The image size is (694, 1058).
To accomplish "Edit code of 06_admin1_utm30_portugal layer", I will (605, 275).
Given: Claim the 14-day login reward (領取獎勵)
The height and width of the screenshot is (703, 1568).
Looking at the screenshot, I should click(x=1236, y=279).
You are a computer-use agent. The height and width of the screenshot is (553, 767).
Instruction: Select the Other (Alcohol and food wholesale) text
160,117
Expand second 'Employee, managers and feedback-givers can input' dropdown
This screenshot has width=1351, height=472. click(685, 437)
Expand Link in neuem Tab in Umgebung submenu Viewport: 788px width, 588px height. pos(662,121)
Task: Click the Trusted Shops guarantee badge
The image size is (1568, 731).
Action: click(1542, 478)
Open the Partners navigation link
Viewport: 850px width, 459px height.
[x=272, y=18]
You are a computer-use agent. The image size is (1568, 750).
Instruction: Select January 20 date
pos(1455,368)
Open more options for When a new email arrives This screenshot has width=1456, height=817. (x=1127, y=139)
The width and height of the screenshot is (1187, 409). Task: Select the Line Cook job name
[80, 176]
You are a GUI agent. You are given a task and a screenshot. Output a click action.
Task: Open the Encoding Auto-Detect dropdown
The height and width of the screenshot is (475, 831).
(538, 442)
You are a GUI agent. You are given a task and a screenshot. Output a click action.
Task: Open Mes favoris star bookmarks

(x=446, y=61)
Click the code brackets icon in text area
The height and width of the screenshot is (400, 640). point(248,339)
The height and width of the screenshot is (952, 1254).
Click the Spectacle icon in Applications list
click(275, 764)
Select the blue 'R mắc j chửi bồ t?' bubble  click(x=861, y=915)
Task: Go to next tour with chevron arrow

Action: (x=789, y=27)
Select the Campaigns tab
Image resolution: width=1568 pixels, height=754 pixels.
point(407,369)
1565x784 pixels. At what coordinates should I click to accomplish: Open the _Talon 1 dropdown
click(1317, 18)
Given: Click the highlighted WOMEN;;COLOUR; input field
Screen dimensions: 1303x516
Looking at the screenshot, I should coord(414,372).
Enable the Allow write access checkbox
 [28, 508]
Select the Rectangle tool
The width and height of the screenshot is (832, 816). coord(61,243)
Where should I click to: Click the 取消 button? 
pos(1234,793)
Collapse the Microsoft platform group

### Task
The material above needs to be copied out in full, exactly as given.

### Solution below
The image size is (694, 1058).
To accomplish "Edit code of 06_admin1_utm30_portugal layer", I will (605, 275).
Given: Claim the 14-day login reward (領取獎勵)
The height and width of the screenshot is (703, 1568).
Looking at the screenshot, I should click(x=1236, y=279).
You are a computer-use agent. The height and width of the screenshot is (553, 767).
Instruction: Select the Other (Alcohol and food wholesale) text
160,117
Expand second 'Employee, managers and feedback-givers can input' dropdown
This screenshot has width=1351, height=472. click(685, 437)
Expand Link in neuem Tab in Umgebung submenu Viewport: 788px width, 588px height. pos(662,121)
Task: Click the Trusted Shops guarantee badge
The image size is (1568, 731).
Action: click(1542, 478)
Open the Partners navigation link
Viewport: 850px width, 459px height.
[x=272, y=18]
You are a computer-use agent. The image size is (1568, 750).
Instruction: Select January 20 date
pos(1455,368)
Open more options for When a new email arrives This screenshot has width=1456, height=817. (x=1127, y=139)
The width and height of the screenshot is (1187, 409). Task: Select the Line Cook job name
[80, 176]
You are a GUI agent. You are given a task and a screenshot. Output a click action.
Task: Open the Encoding Auto-Detect dropdown
The height and width of the screenshot is (475, 831).
(538, 442)
You are a GUI agent. You are given a task and a screenshot. Output a click action.
Task: Open Mes favoris star bookmarks

(x=446, y=61)
Click the code brackets icon in text area
The height and width of the screenshot is (400, 640). point(248,339)
The height and width of the screenshot is (952, 1254).
Click the Spectacle icon in Applications list
click(275, 764)
Select the blue 'R mắc j chửi bồ t?' bubble  click(x=861, y=915)
Task: Go to next tour with chevron arrow

Action: (x=789, y=27)
Select the Campaigns tab
Image resolution: width=1568 pixels, height=754 pixels.
point(407,369)
1565x784 pixels. At what coordinates should I click to accomplish: Open the _Talon 1 dropdown
click(1317, 18)
Given: Click the highlighted WOMEN;;COLOUR; input field
Screen dimensions: 1303x516
Looking at the screenshot, I should coord(414,372).
Enable the Allow write access checkbox
 [28, 508]
Select the Rectangle tool
The width and height of the screenshot is (832, 816). coord(61,243)
Where should I click to: Click the 取消 button? 
pos(1234,793)
Collapse the Microsoft platform group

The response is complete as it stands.